(DATA UNDER STUDY):

+---+

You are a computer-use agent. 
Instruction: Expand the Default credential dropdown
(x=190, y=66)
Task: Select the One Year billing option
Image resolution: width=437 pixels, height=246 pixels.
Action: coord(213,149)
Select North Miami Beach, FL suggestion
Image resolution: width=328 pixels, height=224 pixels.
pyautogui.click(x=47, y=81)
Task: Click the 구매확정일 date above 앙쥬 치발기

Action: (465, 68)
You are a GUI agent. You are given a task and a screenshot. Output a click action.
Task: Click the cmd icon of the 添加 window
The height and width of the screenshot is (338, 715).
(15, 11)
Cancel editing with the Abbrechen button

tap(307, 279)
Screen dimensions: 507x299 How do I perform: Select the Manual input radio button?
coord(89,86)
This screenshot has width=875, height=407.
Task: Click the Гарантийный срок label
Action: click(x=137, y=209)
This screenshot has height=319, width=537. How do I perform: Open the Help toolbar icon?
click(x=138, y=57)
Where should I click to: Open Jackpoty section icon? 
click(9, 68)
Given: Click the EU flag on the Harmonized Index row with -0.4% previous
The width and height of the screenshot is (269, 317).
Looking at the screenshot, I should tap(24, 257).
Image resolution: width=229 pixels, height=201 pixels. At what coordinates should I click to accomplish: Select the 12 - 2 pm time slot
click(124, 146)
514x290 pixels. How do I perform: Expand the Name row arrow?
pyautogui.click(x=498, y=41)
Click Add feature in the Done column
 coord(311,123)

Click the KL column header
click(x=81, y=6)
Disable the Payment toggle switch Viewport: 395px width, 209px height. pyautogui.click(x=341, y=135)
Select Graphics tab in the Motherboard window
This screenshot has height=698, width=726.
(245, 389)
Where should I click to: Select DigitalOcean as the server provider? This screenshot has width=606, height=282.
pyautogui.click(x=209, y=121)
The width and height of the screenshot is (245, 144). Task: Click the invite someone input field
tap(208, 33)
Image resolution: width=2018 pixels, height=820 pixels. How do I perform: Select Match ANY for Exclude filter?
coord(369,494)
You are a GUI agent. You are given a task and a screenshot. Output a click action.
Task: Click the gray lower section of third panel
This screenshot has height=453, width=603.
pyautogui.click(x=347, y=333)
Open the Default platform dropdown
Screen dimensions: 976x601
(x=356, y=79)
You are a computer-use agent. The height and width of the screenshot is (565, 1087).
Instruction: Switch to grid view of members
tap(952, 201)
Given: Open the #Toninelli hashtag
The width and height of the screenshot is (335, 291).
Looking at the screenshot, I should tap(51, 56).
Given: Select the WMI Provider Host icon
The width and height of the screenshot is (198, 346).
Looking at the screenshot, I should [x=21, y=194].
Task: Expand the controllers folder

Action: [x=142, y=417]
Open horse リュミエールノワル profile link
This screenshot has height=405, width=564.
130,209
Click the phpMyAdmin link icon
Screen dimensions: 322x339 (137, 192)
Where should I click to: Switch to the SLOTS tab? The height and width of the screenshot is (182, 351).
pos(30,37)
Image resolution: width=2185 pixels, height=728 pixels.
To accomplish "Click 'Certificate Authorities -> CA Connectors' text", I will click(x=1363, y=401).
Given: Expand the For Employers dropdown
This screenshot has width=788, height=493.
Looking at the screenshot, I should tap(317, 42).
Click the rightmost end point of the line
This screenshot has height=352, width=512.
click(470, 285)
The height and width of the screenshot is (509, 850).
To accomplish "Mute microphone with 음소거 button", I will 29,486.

+---+

(WHAT IS EXPECTED): Only lines holding the string "computer" are wanted; gather each one from the entries above.

(SOLUTION BELOW):
You are a computer-use agent. 
You are a computer-use agent. The height and width of the screenshot is (565, 1087).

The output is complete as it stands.